> **YOUR INSTRUCTIONS**
Lay out the lines in the records below, from the line containing "You are a computer-use agent. Screen dimensions: 1200x675" through the end of the records, as a Markdown table with the columns Row and Text. Skip blank lines and leave out the pictures.

> **RECORDS FOR PROCESSING**
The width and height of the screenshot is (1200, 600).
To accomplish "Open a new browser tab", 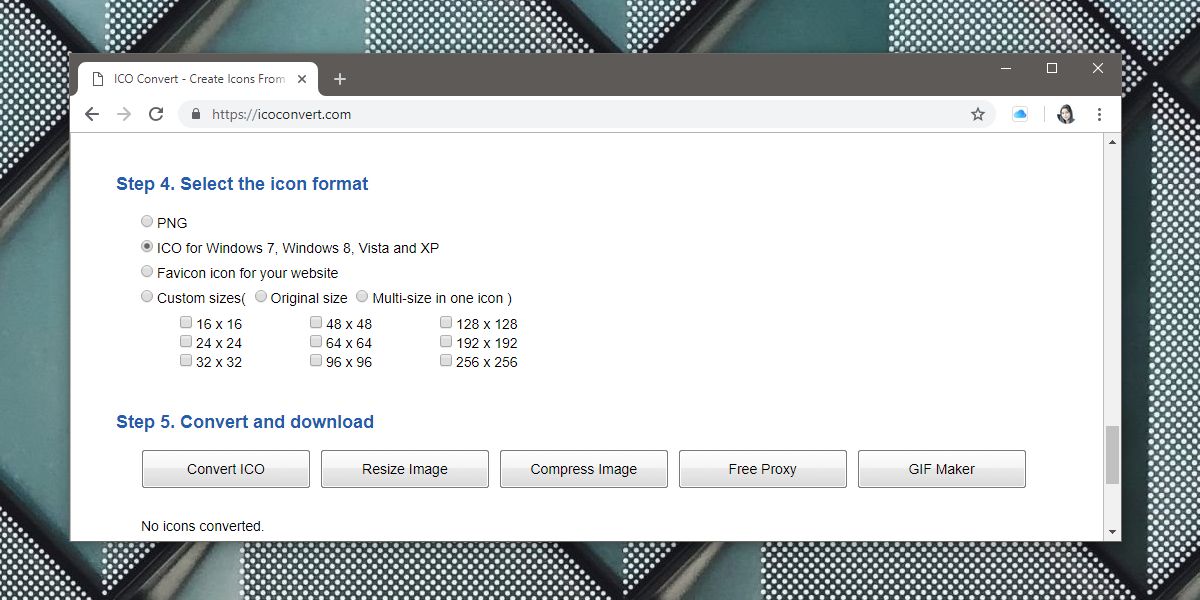I will [339, 78].
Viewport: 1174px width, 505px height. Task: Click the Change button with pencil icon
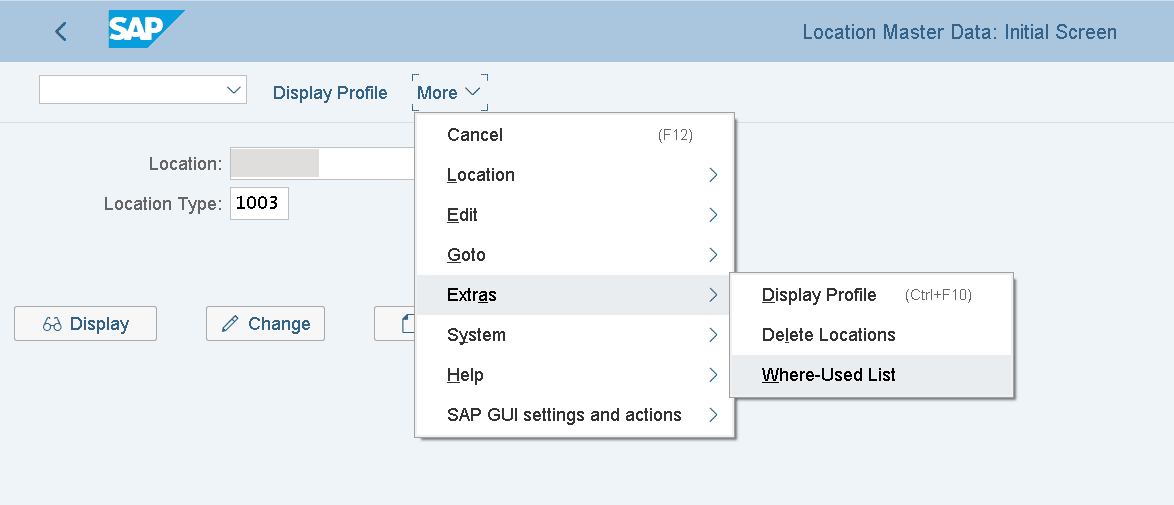[265, 324]
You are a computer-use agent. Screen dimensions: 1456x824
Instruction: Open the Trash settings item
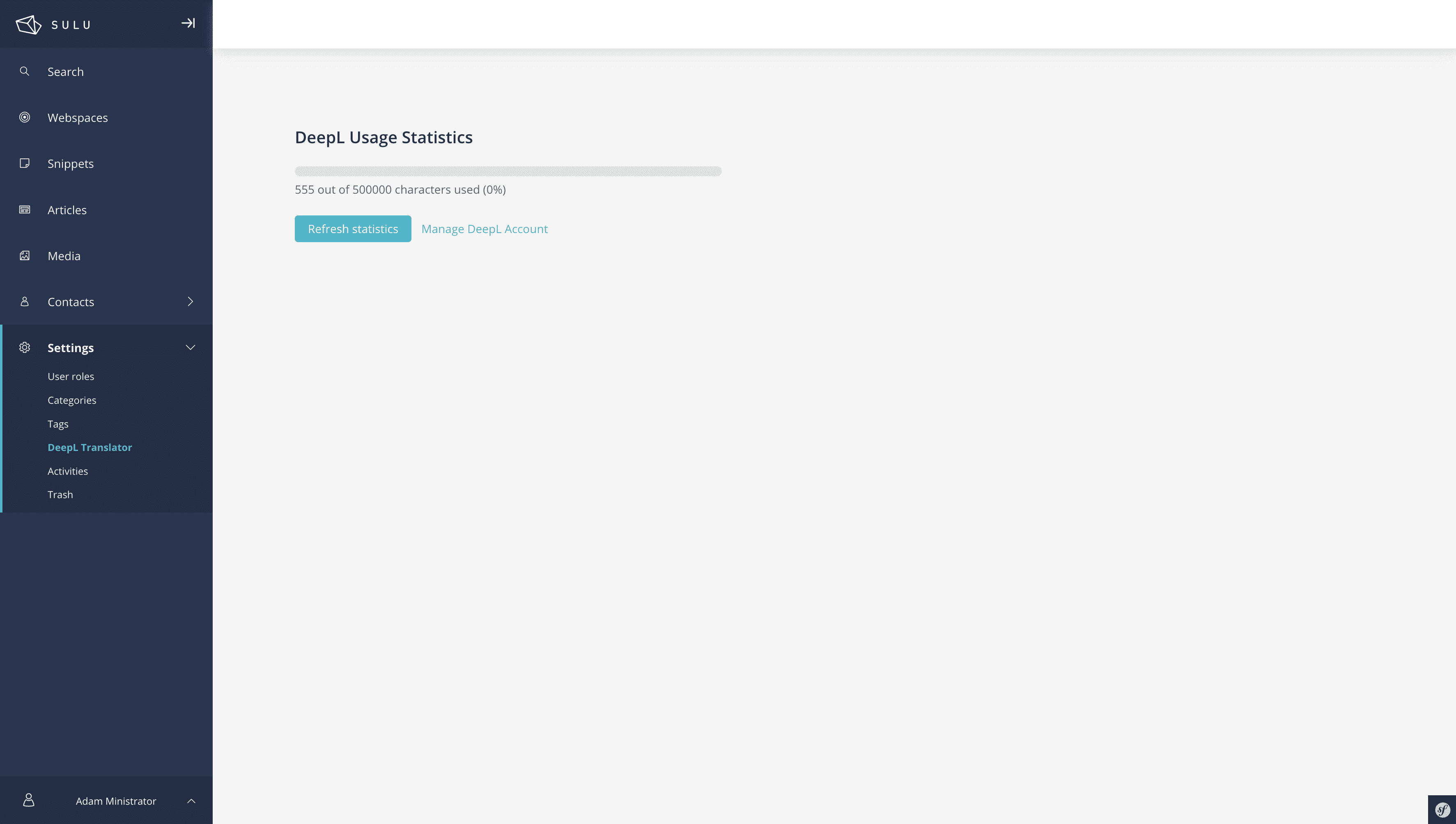pyautogui.click(x=60, y=494)
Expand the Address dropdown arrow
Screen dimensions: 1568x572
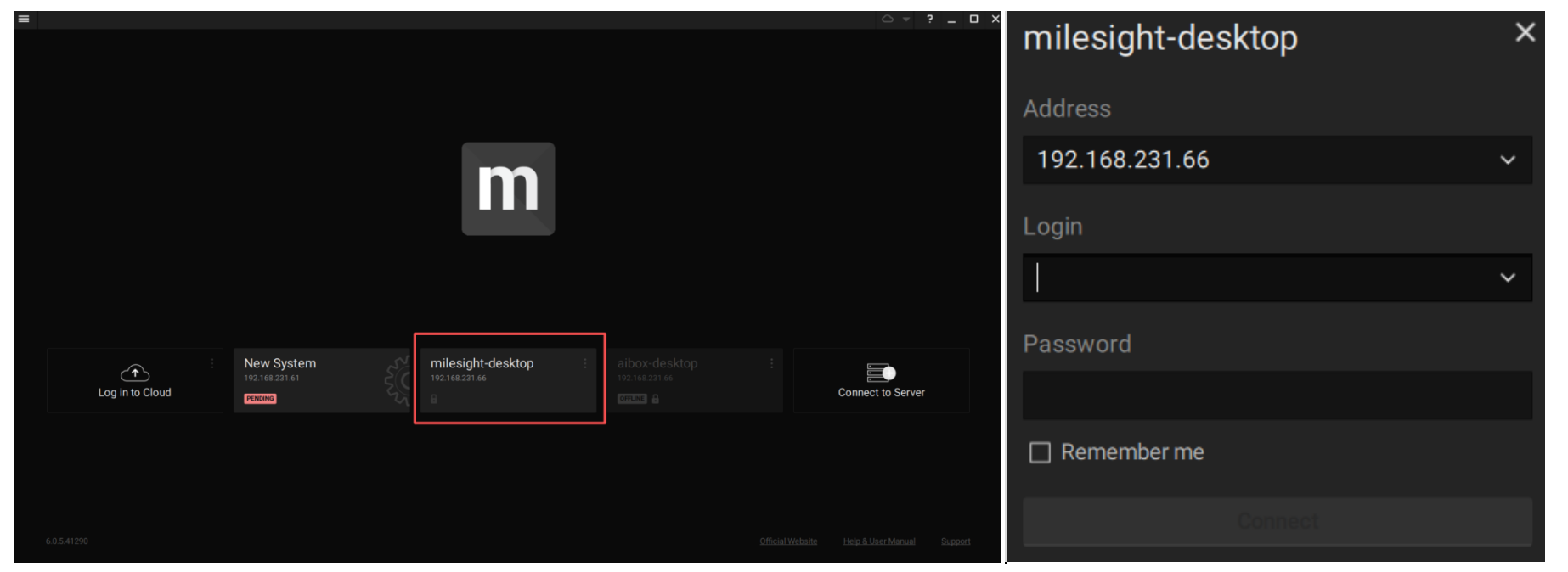click(x=1507, y=160)
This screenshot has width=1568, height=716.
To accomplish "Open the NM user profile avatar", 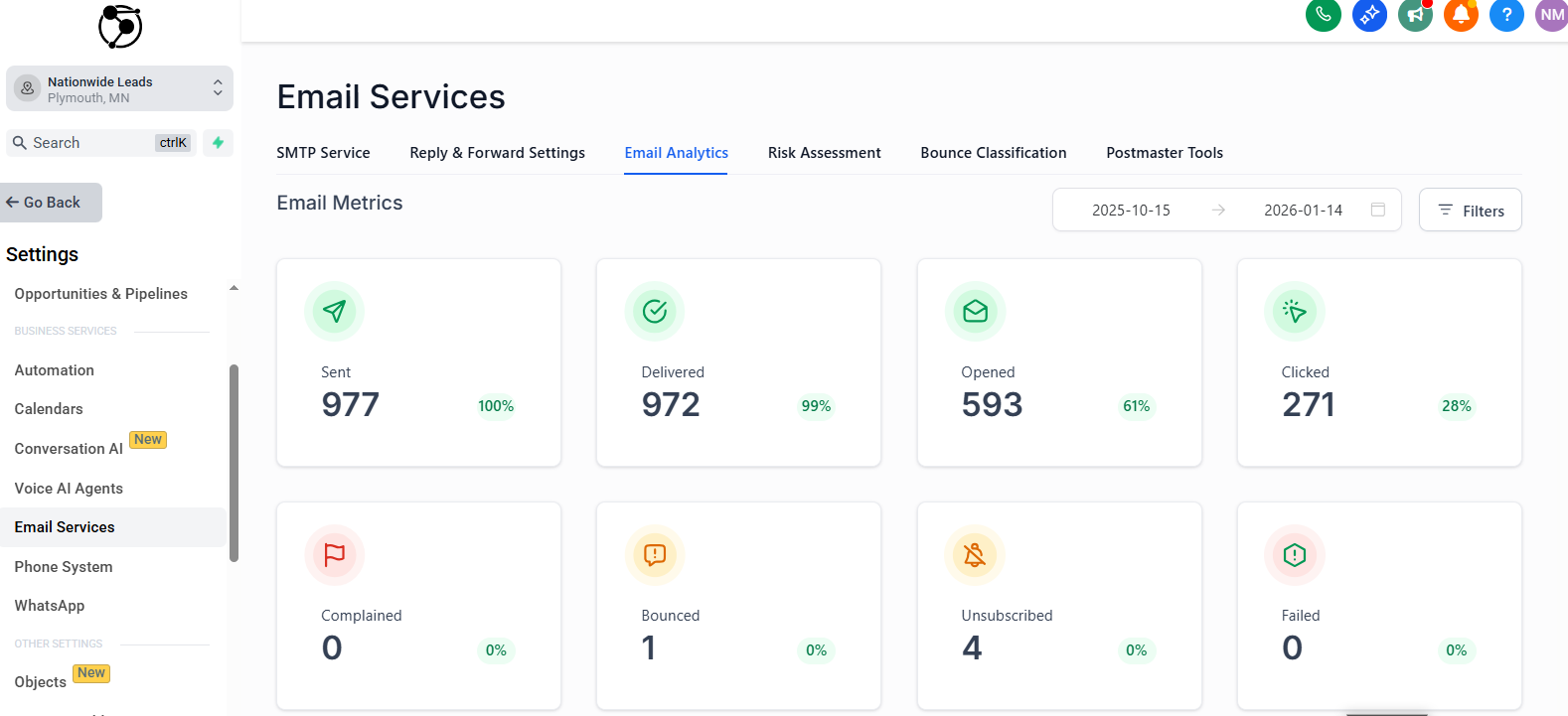I will click(1551, 15).
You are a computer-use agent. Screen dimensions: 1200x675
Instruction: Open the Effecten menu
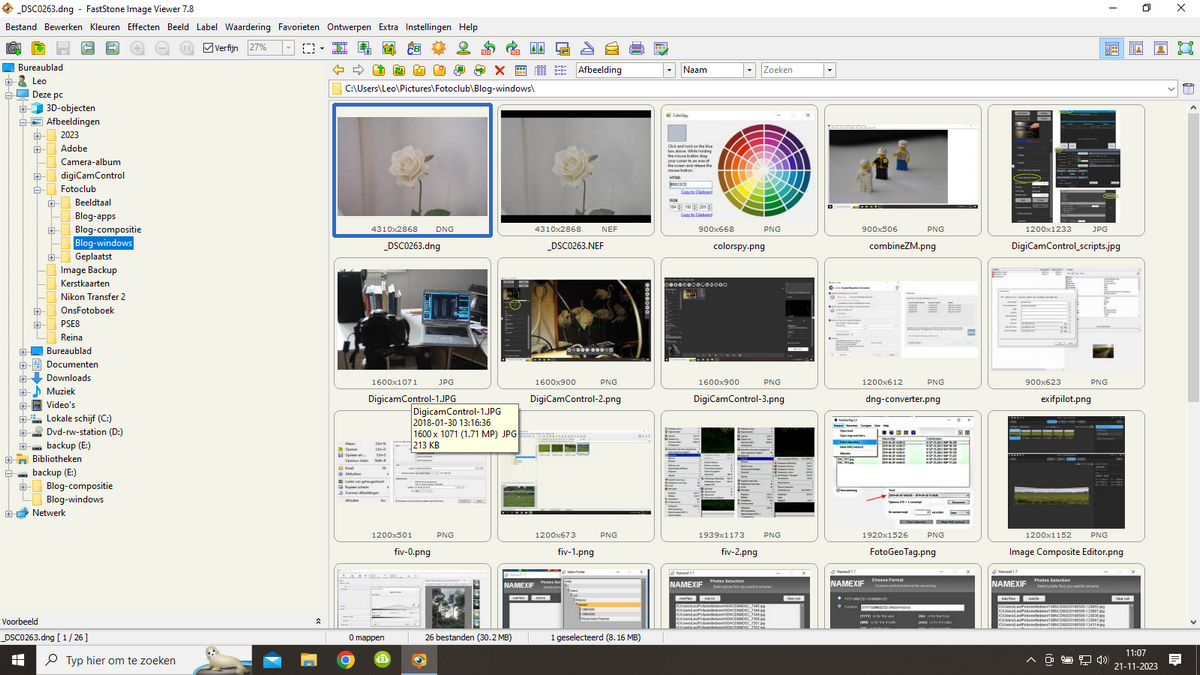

> **RESULT OF THIS EXERCISE**
| Row | Text |
|---|---|
| 1 | You are a computer-use agent. Screen dimensions: 1200x675 |
| 2 | Instruction: Open the Effecten menu |